= John Perkins (physician) =

American physician and essayist

John Perkins (1698–1781) was an American physician and essayist.

Born in Lynn, Massachusetts to John Perkins and Anna (née Huchason) Perkins. He married Abigail (née Lee) Perkins. Together, the couple had two children: William Lee Perkins and Isaac Perkins.

Perkins opened a medical practice in Boston. A prolific essayist, he published works on topics such as weather phenomena and comets. Perkins became well known among his contemporaries and regularly corresponded with Benjamin Franklin on topics as diverse as smallpox, colds, tornadoes, and coal formation.
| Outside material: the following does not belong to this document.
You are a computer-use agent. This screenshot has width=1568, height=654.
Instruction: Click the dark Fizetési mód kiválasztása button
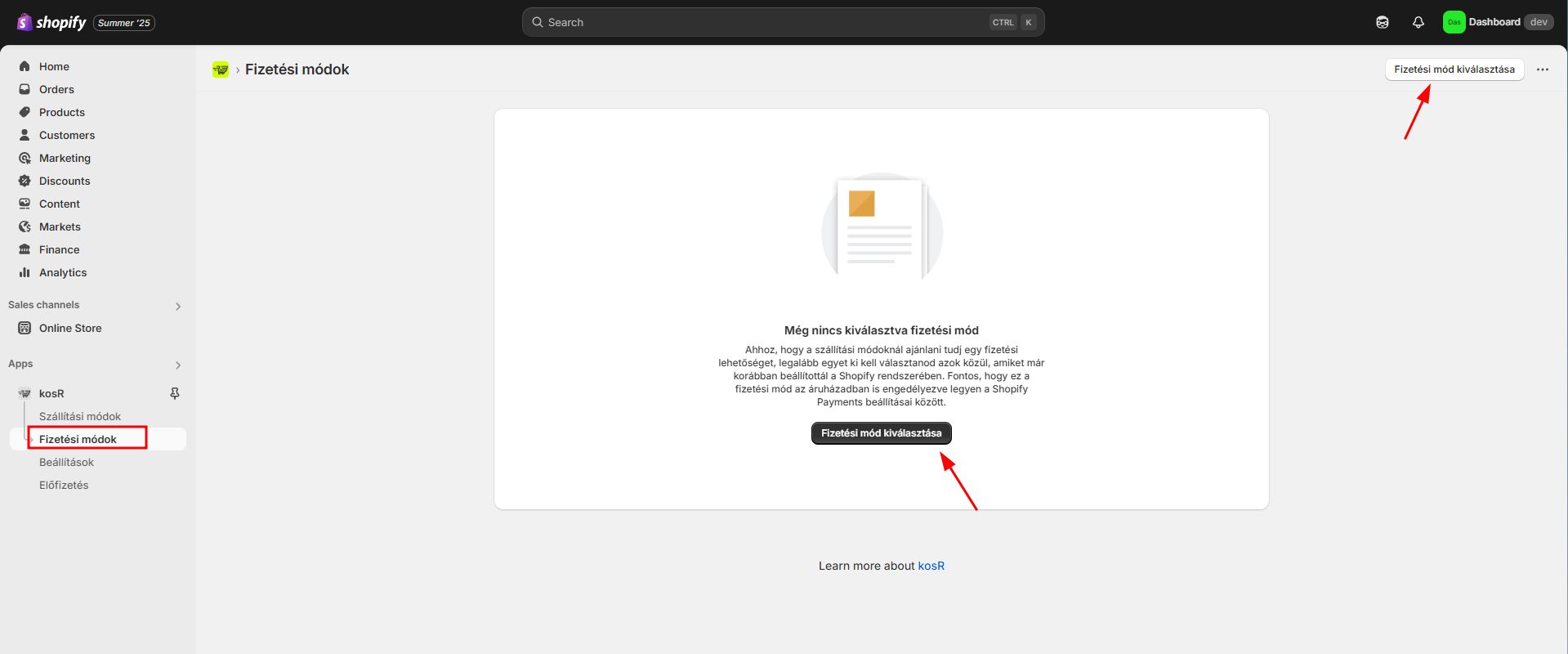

He submitted a paper on hurricanes, tornadoes, and water spouts to the American Philosophical Society, which put him on the Society’s map and ultimately made him a member. While Benjamin Franklin was in Paris, he received an account from Perkins on epidemic catarrhal fevers, and recommended it to the Société de la Médecine. The paper then appeared in the Histoire de la Société de la Médecine, and subsequently earned Perkins election to the Société. He was elected as a member of the American Philosophical Society in 1774.

During the siege of Boston, he moved back to Lynn, the town of his birth, and died there not long after. He is buried at the Old Burying Ground in Lynnfield, Massachusetts.